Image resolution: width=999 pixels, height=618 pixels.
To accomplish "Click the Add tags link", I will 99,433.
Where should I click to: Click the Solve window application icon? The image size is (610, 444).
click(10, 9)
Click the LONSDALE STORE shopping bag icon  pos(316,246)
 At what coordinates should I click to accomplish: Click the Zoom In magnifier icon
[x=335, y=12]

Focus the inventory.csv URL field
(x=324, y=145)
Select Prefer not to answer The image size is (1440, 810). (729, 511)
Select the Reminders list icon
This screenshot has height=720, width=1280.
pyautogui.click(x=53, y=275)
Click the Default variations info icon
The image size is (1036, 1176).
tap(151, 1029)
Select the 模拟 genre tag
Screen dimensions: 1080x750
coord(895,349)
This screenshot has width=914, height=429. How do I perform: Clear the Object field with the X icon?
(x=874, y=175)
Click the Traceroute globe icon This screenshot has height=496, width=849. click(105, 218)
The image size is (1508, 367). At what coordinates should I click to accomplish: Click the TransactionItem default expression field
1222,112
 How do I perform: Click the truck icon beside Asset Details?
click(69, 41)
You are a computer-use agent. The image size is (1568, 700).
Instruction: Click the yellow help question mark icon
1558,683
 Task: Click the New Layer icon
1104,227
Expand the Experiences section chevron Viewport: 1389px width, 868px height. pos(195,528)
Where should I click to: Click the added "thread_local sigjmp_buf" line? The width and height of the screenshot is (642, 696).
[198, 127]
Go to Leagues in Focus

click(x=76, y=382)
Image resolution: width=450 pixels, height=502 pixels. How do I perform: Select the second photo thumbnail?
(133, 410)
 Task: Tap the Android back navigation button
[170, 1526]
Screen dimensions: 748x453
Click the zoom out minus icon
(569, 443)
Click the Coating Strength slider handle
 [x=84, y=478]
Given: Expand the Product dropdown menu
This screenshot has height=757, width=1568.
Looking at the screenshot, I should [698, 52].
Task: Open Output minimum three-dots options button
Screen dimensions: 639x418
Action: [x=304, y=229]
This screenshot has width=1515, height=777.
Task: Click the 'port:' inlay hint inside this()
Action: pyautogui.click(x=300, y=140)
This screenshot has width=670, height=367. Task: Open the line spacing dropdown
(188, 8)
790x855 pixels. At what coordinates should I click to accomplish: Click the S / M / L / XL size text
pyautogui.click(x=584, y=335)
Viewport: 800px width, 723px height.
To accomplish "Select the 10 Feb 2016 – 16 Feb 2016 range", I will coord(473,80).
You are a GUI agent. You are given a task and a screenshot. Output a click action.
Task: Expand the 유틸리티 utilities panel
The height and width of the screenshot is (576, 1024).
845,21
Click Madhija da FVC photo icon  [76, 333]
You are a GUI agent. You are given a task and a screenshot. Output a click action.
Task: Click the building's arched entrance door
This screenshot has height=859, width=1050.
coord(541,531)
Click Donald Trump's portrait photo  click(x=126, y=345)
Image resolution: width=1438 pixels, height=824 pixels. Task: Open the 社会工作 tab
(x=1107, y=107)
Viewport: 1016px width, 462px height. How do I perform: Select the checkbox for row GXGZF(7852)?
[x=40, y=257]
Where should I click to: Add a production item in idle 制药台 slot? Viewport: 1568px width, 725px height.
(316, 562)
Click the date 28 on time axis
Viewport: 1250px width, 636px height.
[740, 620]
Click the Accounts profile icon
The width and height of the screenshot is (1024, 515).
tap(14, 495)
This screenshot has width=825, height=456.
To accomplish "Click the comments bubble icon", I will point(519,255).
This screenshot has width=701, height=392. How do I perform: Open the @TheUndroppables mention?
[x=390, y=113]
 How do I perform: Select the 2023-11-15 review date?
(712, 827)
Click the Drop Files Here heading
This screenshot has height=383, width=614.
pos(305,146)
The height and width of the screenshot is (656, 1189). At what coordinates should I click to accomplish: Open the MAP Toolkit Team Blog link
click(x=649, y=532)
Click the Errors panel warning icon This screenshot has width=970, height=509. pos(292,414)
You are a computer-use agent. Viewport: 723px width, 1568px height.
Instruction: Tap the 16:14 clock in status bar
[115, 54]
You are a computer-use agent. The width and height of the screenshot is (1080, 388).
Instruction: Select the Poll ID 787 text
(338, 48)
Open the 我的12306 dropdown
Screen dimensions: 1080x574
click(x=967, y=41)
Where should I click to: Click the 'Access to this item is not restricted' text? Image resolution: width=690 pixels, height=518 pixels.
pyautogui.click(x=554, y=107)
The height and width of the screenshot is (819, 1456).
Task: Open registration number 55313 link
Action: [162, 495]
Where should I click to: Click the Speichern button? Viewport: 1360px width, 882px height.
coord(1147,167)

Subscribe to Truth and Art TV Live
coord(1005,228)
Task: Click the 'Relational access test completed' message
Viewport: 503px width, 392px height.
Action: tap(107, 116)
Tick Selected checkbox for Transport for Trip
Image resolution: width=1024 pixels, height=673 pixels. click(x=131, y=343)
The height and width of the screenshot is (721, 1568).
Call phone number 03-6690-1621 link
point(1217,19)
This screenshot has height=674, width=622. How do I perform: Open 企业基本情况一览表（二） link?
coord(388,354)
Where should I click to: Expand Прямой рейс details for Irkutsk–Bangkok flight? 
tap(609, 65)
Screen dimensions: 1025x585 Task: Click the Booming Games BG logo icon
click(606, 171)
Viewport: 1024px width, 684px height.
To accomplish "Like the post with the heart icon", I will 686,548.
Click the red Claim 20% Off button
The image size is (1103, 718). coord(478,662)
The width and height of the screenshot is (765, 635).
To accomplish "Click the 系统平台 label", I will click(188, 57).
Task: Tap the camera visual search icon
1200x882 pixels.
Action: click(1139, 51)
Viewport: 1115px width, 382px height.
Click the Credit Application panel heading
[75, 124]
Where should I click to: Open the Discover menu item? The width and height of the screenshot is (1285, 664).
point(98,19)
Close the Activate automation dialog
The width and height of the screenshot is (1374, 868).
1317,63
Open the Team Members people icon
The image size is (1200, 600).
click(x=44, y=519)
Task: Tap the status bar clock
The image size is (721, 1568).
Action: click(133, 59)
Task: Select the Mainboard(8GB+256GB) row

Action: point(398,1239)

-*-*-

For every line above that includes the string "will", copy the line.

Your response:
To accomplish "Click the Add tags link", I will 99,433.
To accomplish "Select the 10 Feb 2016 – 16 Feb 2016 range", I will coord(473,80).
To accomplish "Click the comments bubble icon", I will point(519,255).
To accomplish "Like the post with the heart icon", I will 686,548.
To accomplish "Click the 系统平台 label", I will click(188, 57).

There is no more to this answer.